Rod Raglin

This blog will touch on the experiences I have as a writer (not to be mistaken for my experience as a writer, i.e. how many books I've written, etc); the pleasure and the pain, the joy and the grief, the satisfaction and the frustration, the magic and the reality - have I left anything out, oh yeah, the rejection, rejection and more rejection,  the humiliation and the embarrassment, the jealousy and the resentment - that pretty much covers it, except for why I do it which perhaps I'll realize along the way. Are you totally confused? Good, let's begin.

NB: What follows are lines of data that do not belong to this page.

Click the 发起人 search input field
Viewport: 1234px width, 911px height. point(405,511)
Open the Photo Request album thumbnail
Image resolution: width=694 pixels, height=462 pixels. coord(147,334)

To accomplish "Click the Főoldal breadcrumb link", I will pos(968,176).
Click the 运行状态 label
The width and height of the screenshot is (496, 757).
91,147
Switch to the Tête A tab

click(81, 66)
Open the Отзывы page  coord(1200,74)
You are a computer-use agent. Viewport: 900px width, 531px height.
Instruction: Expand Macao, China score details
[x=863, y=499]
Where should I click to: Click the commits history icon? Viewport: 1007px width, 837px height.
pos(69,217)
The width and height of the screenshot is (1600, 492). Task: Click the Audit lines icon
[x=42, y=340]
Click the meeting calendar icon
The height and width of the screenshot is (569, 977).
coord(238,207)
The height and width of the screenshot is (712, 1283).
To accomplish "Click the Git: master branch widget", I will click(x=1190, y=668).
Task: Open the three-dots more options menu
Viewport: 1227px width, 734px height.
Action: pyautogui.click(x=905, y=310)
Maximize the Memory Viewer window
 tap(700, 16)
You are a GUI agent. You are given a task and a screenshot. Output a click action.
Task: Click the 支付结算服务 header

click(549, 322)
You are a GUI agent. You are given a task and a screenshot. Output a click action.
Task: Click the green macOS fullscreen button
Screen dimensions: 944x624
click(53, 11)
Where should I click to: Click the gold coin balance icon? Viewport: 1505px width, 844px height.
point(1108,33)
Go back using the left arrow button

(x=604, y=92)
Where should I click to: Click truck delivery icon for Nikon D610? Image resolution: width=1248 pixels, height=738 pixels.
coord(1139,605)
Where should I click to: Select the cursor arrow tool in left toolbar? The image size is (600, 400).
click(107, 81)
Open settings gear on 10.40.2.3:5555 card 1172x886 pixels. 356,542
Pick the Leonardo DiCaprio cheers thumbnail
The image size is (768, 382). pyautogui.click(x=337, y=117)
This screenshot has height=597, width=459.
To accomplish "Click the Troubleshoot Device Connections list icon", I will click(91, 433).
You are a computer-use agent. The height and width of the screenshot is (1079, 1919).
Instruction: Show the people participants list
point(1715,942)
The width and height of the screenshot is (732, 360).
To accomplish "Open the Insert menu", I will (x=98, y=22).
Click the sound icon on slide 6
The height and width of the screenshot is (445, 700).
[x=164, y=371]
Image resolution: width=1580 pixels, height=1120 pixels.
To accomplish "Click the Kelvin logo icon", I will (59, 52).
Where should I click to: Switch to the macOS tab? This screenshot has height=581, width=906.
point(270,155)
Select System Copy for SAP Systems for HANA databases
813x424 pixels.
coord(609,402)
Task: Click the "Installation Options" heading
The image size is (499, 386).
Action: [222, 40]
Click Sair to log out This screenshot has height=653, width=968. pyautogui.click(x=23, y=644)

Crying for the Moon - a dreary, tawdry series of events lacking in motivation

Crying for the Moon: A Novel - Mary Walsh

 

 

Maureen comes from a working class family in St John's, Newfoundland. She's a senior in a Catholic parochial high school.

 

Even though she can't sing she fakes her way into the school choir so she can travel as part of the group to Montreal and perform at Expo '67, the world's fair taking place there in 1967.

 

As soon as she arrives, her and a girlfriend go AWOL and hit the Montreal nightlife.

 

 

Before you can say " G'wan with cha" she gets drunk and wakes up in a strange hotel room having lost her virginity as well as her girlfriend.


Evidently not big deal.

 

She goes back to the hotel, don't know that she ever performs at Expo, but the next night is out looking for her girlfriend in the same bars and has sex with another, more or less anonymous guy all the while not enjoying it one bit, which makes this reader wonder why she does it?

 

Not wanting to hang around with someone she hardly knows she ends up at yet another bar, gets dead drunk and has sex with an "old man".

 

Back home and back at Catholic school in St. John's she throws up on a nun's habit and is announced pregnant and kicked out of school.

 

Her mother, "the Sarge" tells her she isn't going to sit around so she gets a part time job in a discount store where all the other employees hate her.

 

There's more, but none of it has any motivation, there's little character development - it is just one grim situation after another.

 

Why would a "good" girl attending a Catholic school, suddenly go on a sex and drinking binge just because she's away from home?

 

I never found out because I abandoned Crying for the Moon after three chapters. Blame it on a really unsympathetic character and an inability to suspend disbelief.

 

This is a good example of a "celebrity book". The publisher knows the author's fame in other endeavours, in this case author Mary Walsh being somewhat of an comic icon in Canada, will sell enough books to make a profit.

 

Maybe stick to comedy, Mary, or was this book supposed to be a joke and I just didn't get it?